Statement on the escalating Ebola outbreak in the DRC and Uganda
The World Council of Churches is deeply concerned by the suffering caused by the escalating Ebola outbreak in the Democratic Republic of Congo and Uganda, which the World Health Organization (WHO) has declared a public health emergency of international concern, with hundreds of suspected infections and many deaths reported.
This outbreak is unfolding in contexts already burdened by poverty, fragile health systems, food insecurity, displacement and the long-term impacts of conflict. Such socio-economic vulnerabilities heighten exposure to disease, limit access to timely care, and undermine the ability of individuals and communities to adopt preventive measures. These conditions not only accelerate the spread of Ebola but also increase the risk of wider epidemics and future pandemics, reminding us that health crises are deeply intertwined with issues of justice, equity and human dignity.
In this time of fear and uncertainty, we affirm that church and community leaders have a vital role as trusted neighbours: to stay alert, to follow and disseminate accurate public health guidance, and to counter misinformation with clear, compassionate and trustworthy information that protects life.

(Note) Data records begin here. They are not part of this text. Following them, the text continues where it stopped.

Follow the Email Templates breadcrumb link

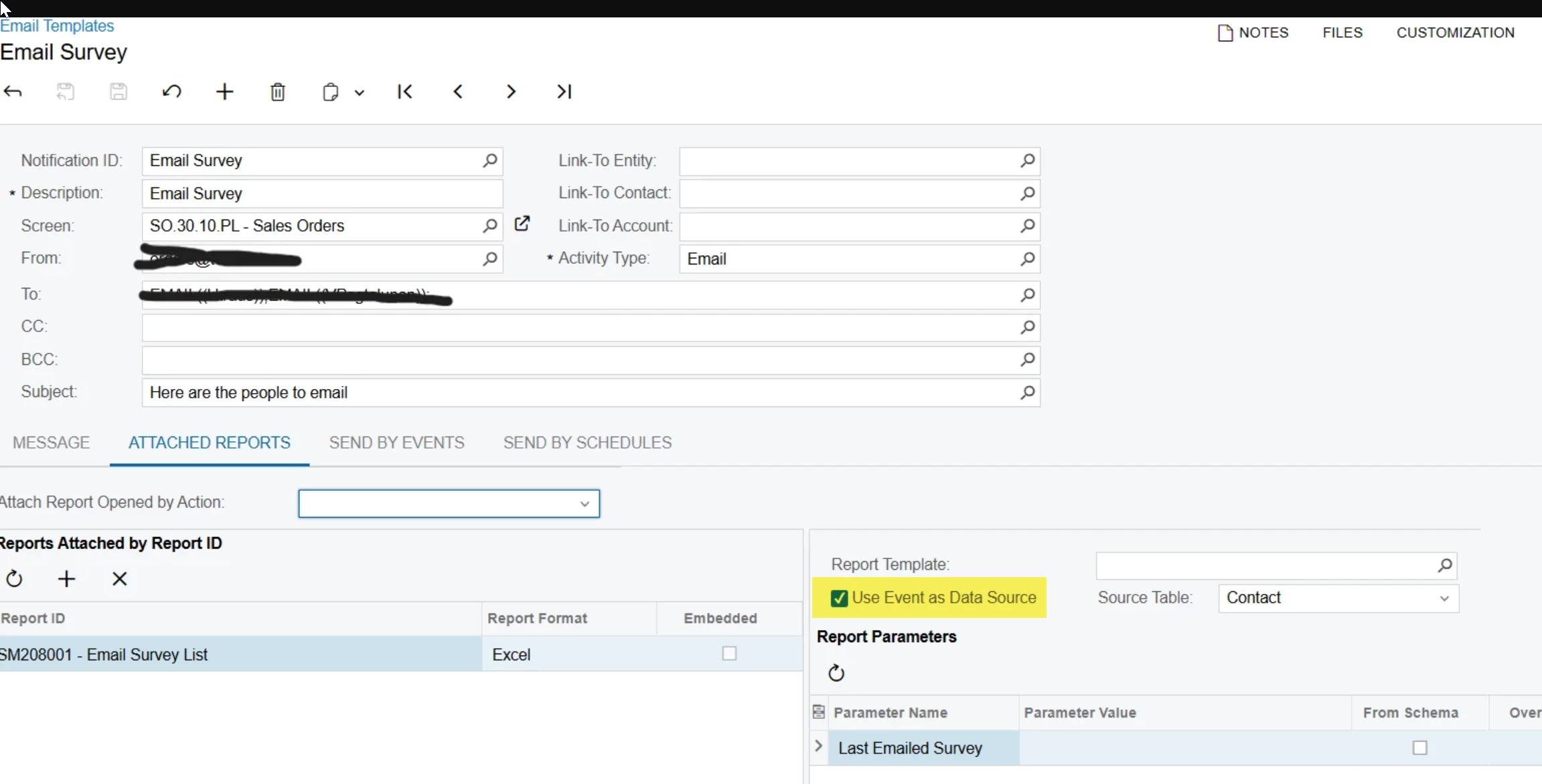(x=57, y=25)
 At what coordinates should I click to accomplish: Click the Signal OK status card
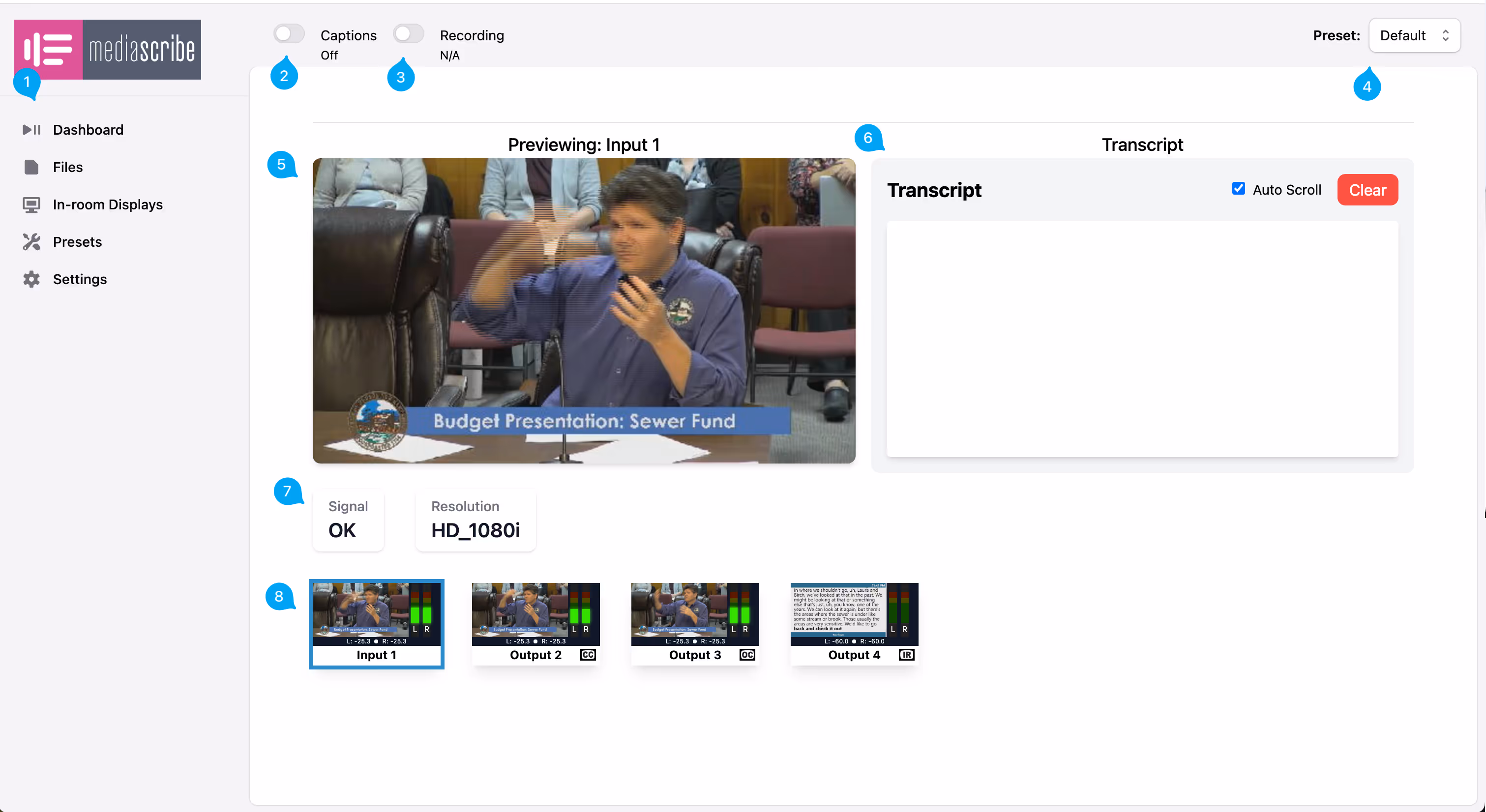coord(347,520)
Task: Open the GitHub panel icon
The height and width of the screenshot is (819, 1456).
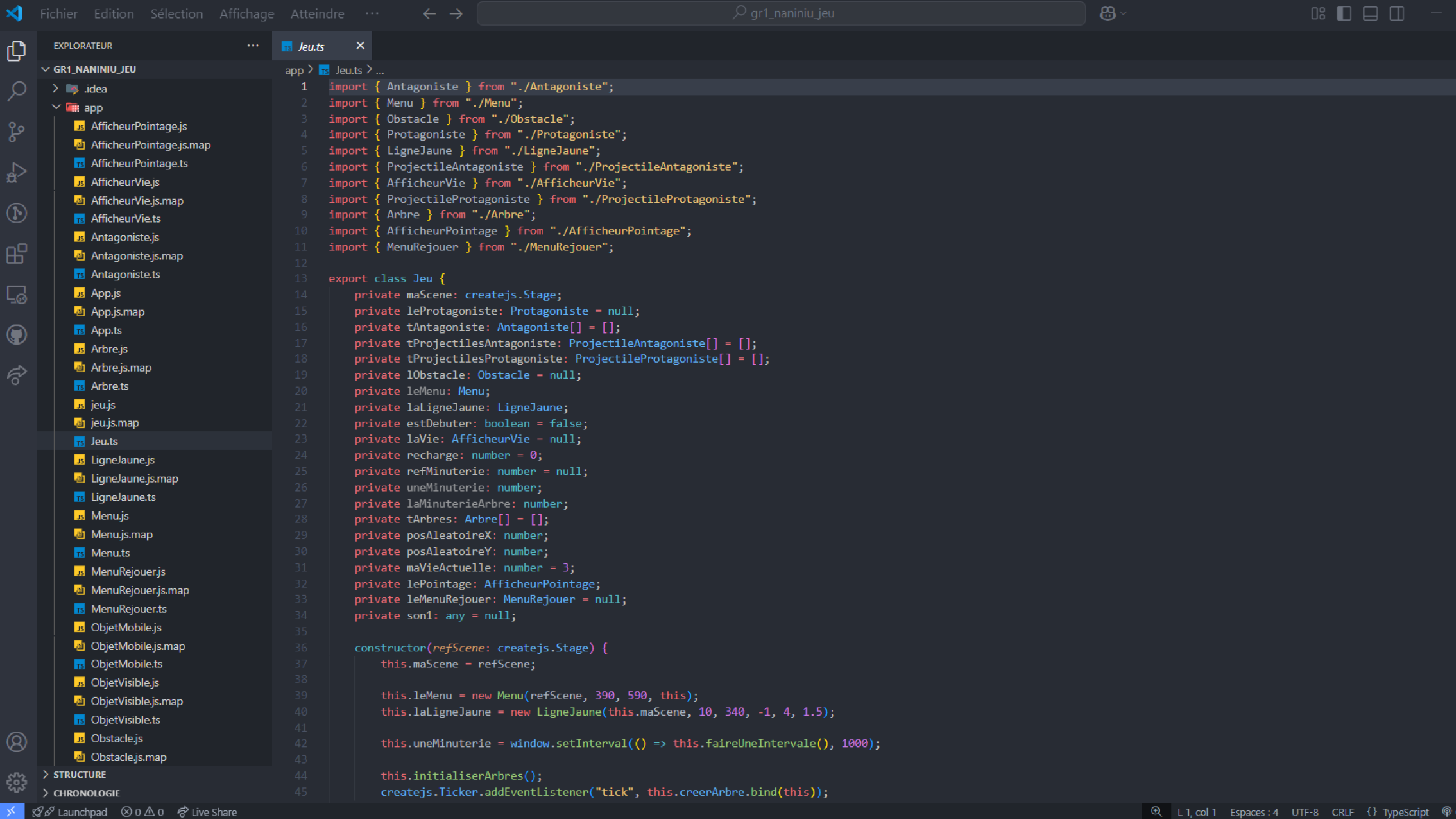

We call on governments, international agencies, churches and civil society to cooperate across borders, to share treatments, technologies and financial resources so that the most affected communities are not left behind, and to ensure safe and unhindered access for health workers and humanitarian actors. We note with grave concern that, according to the WHO, there is currently no approved vaccine or therapeutics for the Bundibugyo strain of Ebola driving this outbreak. In this context, it is imperative to strengthen preventive measures and to intensify efforts to develop effective therapies and vaccines that are timely, affordable and accessible to all.
We further urge that investments in outbreak response be matched by sustained commitments to strengthen primary health care, disease surveillance systems, and community-based health education, particularly in underserved and high-risk areas.
We therefore urge all parties to ongoing conflicts in the region to agree to an immediate cessation of hostilities, to respect international humanitarian law, and to create secure corridors for medical response, community education and care, recognising that peace and health are inseparably linked.
The WCC calls on communities worldwide to accompany the most vulnerable—the sick and their families, health workers, displaced people, women and children at risk, and communities already scarred by violence and poverty—through persistent prayer, courageous advocacy and concrete acts of solidarity.
In this shared global responsibility, we reaffirm that solidarity must extend beyond emergency response to addressing the root causes of vulnerability, including inequality, marginalization and lack of access to essential services, so that communities are better protected against future health crises.